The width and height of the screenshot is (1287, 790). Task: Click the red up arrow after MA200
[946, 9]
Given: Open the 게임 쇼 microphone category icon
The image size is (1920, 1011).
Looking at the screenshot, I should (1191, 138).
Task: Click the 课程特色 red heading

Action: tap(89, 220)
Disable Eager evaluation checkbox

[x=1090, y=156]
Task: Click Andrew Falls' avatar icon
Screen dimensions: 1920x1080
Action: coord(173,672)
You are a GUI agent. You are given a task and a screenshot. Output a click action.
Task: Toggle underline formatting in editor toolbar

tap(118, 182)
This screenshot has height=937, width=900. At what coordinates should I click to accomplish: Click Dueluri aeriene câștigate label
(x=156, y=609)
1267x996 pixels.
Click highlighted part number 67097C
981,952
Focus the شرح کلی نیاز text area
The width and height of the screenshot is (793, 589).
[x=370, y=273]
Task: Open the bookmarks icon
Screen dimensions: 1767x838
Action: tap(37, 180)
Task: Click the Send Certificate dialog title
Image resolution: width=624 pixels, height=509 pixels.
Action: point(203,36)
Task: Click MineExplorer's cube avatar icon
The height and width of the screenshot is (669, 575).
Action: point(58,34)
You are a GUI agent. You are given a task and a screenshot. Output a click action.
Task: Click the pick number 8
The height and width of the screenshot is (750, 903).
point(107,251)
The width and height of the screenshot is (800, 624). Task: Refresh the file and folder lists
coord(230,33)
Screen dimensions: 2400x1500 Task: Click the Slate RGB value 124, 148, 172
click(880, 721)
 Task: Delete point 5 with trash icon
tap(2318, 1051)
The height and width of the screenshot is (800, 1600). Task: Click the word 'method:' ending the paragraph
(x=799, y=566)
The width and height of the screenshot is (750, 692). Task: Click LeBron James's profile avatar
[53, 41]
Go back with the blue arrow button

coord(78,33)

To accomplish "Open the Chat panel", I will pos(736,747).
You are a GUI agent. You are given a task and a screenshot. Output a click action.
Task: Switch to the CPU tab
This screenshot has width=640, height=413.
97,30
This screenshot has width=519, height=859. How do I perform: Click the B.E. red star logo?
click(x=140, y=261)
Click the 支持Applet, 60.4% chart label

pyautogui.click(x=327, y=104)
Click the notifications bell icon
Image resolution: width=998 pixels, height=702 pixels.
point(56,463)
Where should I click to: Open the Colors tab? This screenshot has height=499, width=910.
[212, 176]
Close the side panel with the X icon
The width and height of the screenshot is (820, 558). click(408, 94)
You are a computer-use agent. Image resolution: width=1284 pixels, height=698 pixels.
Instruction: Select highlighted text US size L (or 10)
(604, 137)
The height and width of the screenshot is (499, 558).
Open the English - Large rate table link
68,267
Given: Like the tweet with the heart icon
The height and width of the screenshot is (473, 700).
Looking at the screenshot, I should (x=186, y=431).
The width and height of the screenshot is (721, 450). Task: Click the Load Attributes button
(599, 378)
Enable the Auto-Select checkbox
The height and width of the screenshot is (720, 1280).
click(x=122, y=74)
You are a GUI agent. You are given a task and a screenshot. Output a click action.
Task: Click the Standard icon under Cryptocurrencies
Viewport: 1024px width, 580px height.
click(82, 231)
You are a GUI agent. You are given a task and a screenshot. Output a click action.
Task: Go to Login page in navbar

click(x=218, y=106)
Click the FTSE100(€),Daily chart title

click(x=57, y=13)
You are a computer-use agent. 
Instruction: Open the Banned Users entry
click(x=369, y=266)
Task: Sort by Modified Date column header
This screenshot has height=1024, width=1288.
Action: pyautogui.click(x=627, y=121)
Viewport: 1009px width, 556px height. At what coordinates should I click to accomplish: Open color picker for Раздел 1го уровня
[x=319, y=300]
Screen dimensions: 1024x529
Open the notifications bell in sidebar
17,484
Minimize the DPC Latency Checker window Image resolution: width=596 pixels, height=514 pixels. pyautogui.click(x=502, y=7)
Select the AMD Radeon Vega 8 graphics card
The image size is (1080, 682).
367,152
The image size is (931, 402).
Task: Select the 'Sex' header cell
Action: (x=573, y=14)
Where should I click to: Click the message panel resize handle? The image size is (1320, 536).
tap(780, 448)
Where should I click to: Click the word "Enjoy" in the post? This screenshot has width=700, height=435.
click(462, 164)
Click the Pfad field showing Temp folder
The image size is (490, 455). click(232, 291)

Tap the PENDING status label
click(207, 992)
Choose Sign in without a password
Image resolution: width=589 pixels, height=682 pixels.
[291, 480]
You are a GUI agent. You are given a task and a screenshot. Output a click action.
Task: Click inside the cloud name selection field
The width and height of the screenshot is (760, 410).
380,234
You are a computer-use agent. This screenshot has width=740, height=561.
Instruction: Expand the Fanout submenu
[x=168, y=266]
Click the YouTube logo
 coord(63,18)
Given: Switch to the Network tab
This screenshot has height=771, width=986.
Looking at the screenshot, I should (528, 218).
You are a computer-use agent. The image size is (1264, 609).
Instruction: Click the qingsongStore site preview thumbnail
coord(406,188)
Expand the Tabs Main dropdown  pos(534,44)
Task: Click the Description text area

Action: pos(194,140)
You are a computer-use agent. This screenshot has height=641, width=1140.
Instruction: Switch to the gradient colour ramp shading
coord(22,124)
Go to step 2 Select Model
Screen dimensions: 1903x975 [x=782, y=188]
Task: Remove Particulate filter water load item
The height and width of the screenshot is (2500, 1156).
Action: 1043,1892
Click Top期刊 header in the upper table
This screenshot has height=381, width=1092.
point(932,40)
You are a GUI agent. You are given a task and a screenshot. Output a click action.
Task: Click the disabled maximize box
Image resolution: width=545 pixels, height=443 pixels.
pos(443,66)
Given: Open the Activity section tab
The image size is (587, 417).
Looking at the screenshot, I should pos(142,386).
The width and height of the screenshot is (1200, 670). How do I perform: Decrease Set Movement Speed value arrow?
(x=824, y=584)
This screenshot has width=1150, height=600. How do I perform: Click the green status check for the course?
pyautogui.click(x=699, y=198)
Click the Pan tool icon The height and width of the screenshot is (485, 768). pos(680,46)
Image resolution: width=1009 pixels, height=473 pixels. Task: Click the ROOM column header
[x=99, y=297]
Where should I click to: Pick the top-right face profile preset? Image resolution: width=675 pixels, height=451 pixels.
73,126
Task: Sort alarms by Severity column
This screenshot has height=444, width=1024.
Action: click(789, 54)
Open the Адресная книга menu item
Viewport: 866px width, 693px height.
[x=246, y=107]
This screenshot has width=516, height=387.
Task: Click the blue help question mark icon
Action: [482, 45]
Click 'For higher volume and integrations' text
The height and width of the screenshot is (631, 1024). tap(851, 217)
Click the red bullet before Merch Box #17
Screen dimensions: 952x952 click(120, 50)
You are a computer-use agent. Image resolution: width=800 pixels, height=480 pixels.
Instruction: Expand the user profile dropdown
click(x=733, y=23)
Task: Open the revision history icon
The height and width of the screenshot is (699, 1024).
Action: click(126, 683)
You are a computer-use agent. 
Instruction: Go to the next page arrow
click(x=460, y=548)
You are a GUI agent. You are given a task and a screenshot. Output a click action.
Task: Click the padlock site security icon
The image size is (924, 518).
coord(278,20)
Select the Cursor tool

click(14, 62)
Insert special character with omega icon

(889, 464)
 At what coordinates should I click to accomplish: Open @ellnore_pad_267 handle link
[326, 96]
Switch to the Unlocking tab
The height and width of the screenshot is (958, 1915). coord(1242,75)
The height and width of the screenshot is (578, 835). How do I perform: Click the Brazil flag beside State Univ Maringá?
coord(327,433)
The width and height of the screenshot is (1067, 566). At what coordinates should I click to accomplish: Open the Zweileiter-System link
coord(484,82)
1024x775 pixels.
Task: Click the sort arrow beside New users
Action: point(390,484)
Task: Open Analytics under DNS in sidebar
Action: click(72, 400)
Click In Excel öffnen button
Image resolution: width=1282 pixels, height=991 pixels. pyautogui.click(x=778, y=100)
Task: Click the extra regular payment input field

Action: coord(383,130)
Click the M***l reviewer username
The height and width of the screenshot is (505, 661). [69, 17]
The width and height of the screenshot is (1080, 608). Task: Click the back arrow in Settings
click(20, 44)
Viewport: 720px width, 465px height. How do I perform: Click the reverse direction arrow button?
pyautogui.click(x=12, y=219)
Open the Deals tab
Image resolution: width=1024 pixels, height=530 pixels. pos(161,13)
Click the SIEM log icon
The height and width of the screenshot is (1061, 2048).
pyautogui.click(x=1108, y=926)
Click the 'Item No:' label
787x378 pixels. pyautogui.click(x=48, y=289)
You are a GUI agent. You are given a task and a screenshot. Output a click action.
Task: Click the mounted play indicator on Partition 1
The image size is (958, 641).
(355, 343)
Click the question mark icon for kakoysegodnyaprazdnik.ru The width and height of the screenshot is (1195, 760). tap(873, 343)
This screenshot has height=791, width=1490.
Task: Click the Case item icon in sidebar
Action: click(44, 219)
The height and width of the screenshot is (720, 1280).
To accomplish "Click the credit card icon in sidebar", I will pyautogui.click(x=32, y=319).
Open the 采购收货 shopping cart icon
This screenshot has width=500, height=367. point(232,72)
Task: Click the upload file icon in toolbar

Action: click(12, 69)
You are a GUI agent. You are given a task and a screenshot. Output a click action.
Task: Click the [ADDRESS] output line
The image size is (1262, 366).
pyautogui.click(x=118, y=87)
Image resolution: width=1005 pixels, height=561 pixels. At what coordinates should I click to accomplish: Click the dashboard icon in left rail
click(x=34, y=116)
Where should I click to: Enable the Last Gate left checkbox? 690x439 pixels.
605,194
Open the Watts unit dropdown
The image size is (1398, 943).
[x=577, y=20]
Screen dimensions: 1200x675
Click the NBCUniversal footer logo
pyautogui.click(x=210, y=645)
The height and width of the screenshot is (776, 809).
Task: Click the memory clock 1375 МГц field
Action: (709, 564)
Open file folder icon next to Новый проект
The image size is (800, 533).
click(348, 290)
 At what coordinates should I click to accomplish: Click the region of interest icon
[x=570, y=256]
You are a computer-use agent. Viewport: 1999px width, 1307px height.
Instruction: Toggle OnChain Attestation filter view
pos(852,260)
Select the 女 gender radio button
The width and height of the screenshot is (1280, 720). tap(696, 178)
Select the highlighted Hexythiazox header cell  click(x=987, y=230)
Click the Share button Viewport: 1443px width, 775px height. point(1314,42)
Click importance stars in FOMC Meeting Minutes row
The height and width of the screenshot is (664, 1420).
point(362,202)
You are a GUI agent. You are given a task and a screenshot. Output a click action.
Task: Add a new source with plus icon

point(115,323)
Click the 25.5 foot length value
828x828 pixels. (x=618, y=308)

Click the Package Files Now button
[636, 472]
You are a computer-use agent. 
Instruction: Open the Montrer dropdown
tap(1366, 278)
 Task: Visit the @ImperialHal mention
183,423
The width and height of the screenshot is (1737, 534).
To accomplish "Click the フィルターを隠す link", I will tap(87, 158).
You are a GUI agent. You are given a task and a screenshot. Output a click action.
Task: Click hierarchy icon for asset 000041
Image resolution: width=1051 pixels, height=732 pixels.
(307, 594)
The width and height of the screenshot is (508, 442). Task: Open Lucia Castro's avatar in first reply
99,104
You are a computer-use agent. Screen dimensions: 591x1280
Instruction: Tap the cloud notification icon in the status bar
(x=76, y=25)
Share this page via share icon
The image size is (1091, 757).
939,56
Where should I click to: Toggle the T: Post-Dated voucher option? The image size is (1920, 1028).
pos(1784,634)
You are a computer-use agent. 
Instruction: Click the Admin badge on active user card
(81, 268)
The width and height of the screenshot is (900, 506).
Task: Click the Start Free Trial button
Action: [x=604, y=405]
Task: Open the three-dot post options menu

_ _ _

- **Problem requirements**
Using the listing above, list every line in which the string "will" occurs.

- **Output of the task**
To accomplish "Open the Chat panel", I will pos(736,747).
To accomplish "Click the credit card icon in sidebar", I will pyautogui.click(x=32, y=319).
To accomplish "Click the フィルターを隠す link", I will tap(87, 158).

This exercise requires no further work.